You could connect the 4 pin cable then adapt the other end using *three* bits of wire to slot into the appropriate holes on the other cables, it won't be pretty but could be taped over and hidden.


----------



## sneekypeet (May 2, 2020)

Caring1 said:


> You could connect the 4 pin cable then adapt the other end using three bits of wire to slot into the appropriate holes on the other cables, it won't be pretty but could be taped over and hidden.



You would also have to sort out the step down in voltage for that to work, no?


----------



## newtekie1 (May 2, 2020)

sneekypeet said:


> You would also have to sort out the step down in voltage for that to work, no?



Yep, the 4-pin RGB header outputs 12v.  They also have a completely different pinout and work completely differently.  There is no simple wire adapter that can be used here.  It's basically an analog system vs a digital system, they use completely different methods to control the LEDs.


----------



## Caring1 (May 2, 2020)

sneekypeet said:


> You would also have to sort out the step down in voltage for that to work, no?

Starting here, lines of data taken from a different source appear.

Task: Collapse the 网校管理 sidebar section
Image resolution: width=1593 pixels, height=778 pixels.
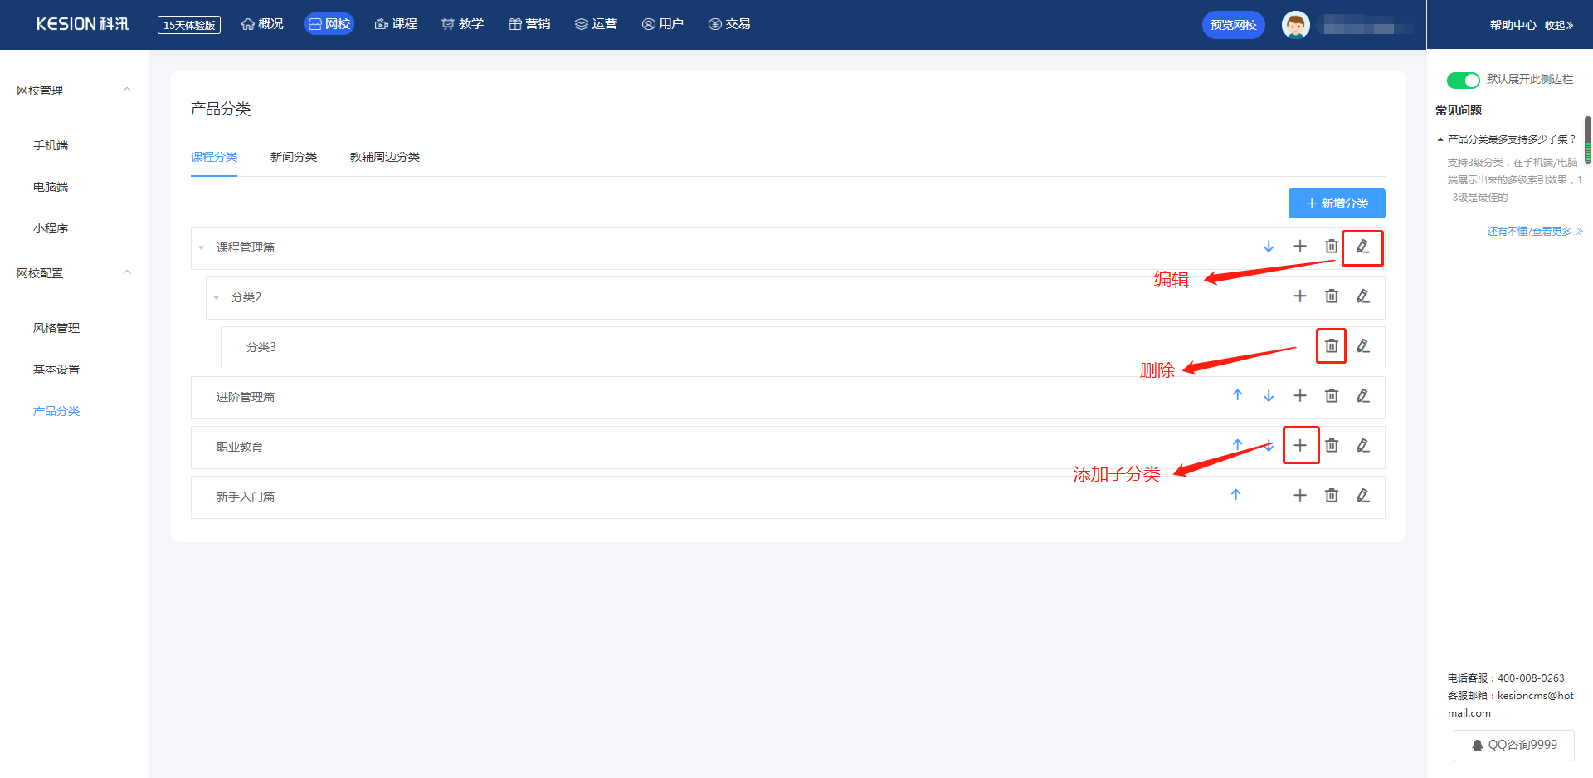Action: click(x=127, y=90)
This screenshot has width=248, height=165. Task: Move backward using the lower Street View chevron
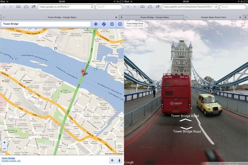pyautogui.click(x=186, y=127)
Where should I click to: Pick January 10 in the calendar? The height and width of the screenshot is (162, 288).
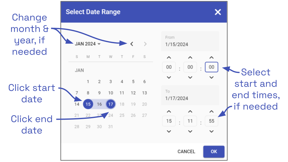pyautogui.click(x=111, y=93)
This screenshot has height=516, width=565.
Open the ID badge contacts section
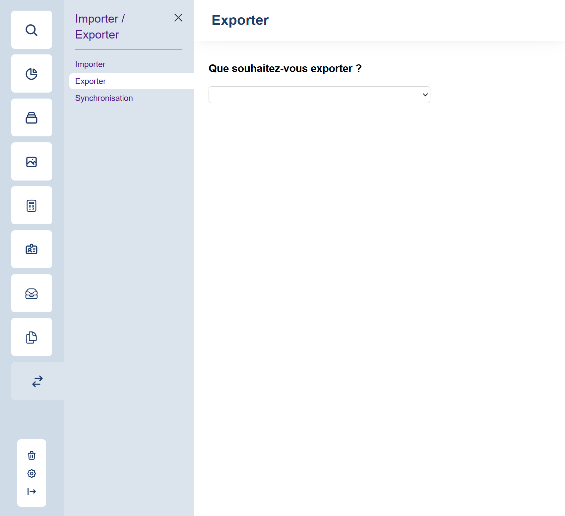pos(31,249)
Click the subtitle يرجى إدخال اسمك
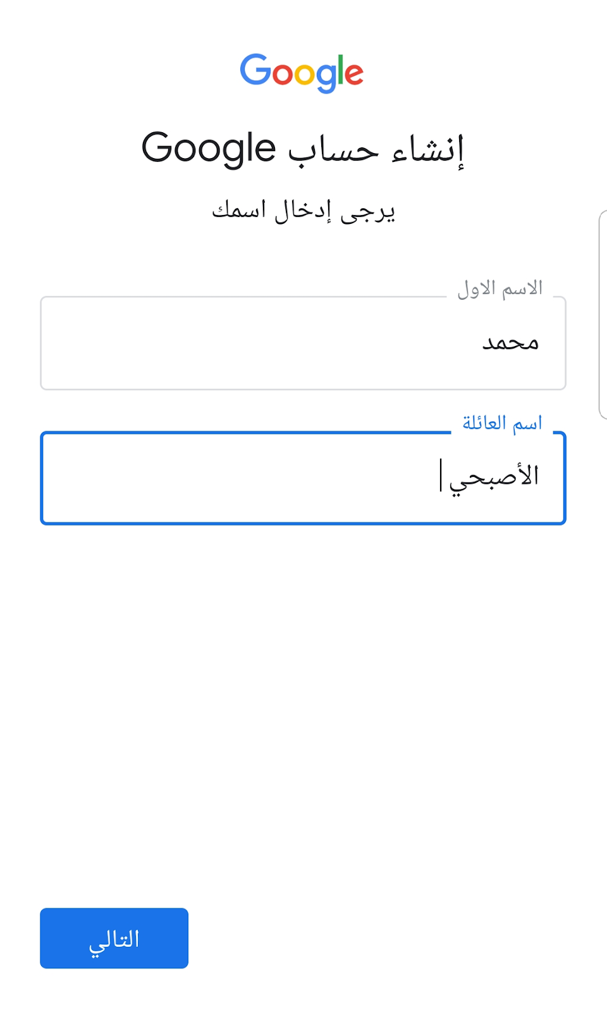This screenshot has width=607, height=1012. [303, 211]
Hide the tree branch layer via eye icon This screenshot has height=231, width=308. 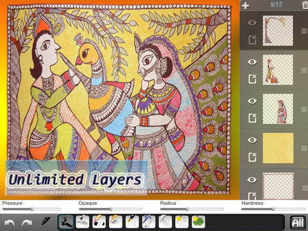click(252, 23)
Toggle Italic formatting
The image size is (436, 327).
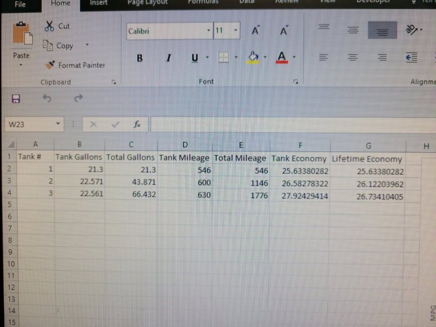(x=168, y=58)
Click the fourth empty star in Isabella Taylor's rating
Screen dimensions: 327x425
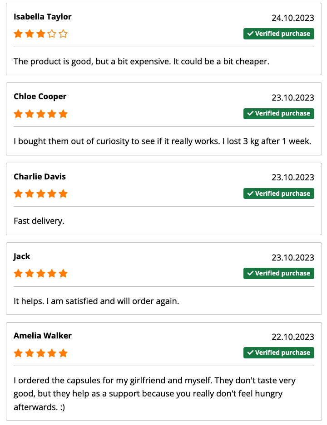[52, 34]
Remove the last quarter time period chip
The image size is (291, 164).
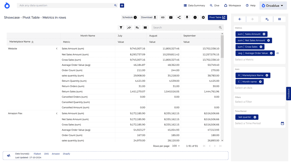(254, 117)
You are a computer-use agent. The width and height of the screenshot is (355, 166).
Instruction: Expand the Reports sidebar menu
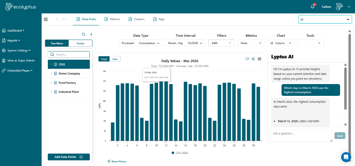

Not if the 12V isn't used from the board, and power is already supplied to the LED.
It's a matter of getting the R. G. and B. connected and using the board as the controller.


----------



## Animalpak (May 2, 2020)

Thanks for the reply guys.

@TheLostSwede was right, i just bought the wrong version for my motherboard. But i was thinking that theres not difference between D-RGB and RGB. I tought it was just a software thingy.

I opened a ticket on the EK website asking if they can sell me or exchange my D-RGB strip to a regular RGB strip. Considering its a short RGB strip that comes with their EK Velocity waterblock and you can dismount it.

Let'see what they will respond.


----------